RocksDB is an embeddable persistent key-value store for fast storage. So fast, in fact, its logo includes a cheetah, the world’s fastest land animal. Cheetahs can hit speeds of up to 29 meters per second (or about 64 miles per hour), especially when they’re on the hunt for a snack. But with too many prey options to chase all day long, even cheetahs will reach their limit and tire — just as databases do when they’re overwhelmed by ever-increasing volumes of metadata.
As the volume of objects arriving from a variety of sources continues to challenge storage engines, metadata sprawl is expected to continue accelerating. Those who use the cheetah-fast RocksDB often resort to sharding to handle data-intensive workloads. Sharding distributes a single dataset across multiple databases that are stored on multiple machines, which are then split into smaller chunks and stored in multiple data nodes. This increases the total storage capacity of the system, but also introduces complexity and overhead, so it’s less than ideal.
Modern applications that deal with huge volumes of data and metadata demand more capacity and performance, but current storage engines face limitations when scaling large datasets and can’t keep up with the demand. Developers have no choice but to compromise on essential elements which are critical for high-performing production workloads, whether it’s capacity, scalability, cost, or performance, and are forced to take on tedious tasks of data management such as sharding.
Enter Speedb.
In early 2020, Speedb’s founders realized that they could re-implement log-structured merge (LSM) trees — the data structure at the core of RocksDB — more efficiently than RocksDB could. And by providing extra performance and scale using less resources, they could allow companies to run much more data at a much higher speed, without making any changes to applications and their underlying data infrastructure.
And so, Speedb was conceived as a “next-generation data engine”, offering a drop-in replacement embedded solution for RocksDB. It’s a revolutionary enterprise-grade data engine built from the ground up for write-intensive workloads, and tailored for organizations to hyperscale their data processing needs without compromising storage capacity and agility.

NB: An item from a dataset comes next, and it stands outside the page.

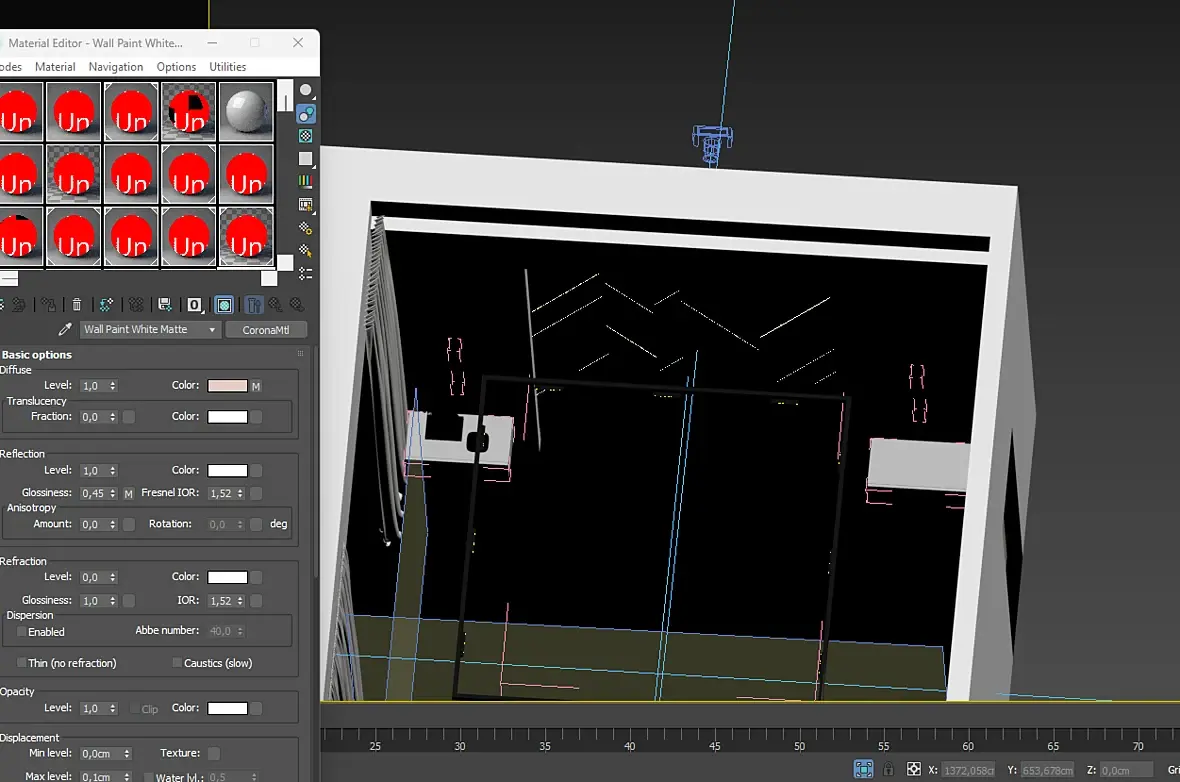Enable the Caustics (slow) checkbox

point(177,663)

Simply put — it makes a huge difference to performance and scalability, and eliminates stalls, latency and sharding.
How much of a difference?
Think of it this way: Research shows that 99.9% of the genetic information in DNA is common to all human beings. The remaining 0.01% is responsible for differences in hair, eye and skin color, height and propensity to certain diseases — which is a huge amount of incredibly important data, when you consider it’s all contained in just 0.01% of the human genome.
Scientists believe that all life evolved from a common ancestor, which means that humans also share DNA sequencing with all other living organisms, including animals, like chimpanzees and bonobos (our “closest” relatives) with whom we share 98.7% of genetic sequencing, the Abyssinian house cat, with whom we share about 90% of DNA, and mice, with whom we share about 85% of DNA. And even though much of the shared DNA with animals (and even plants!) is “silent” and isn’t involved in the coding sequence, the point is that even the smallest differences in our genetic information can be the difference between being a human, or something else entirely.
And that’s the level of revolution that Speedb brings to the Key Value Store (KVS) market.
Although both RocksDB and Speedb are data engines that share many similar traits, there are some features in Speedb that render their capabilities worlds apart. For example, re-writing RocksDB features such as clean and dirty memory management, quota management, and column family monitoring is a relatively small change in terms of lines of code. However, it enables Speedb to deliver big benefits in performance, resource utilization and avoiding out-of-memory crashes to improve stability.
For those currently working in the field of DBMS, using Speedb to boost performance and scale is a bit like getting a front-row seat to the evolution of data engines (minus the popcorn).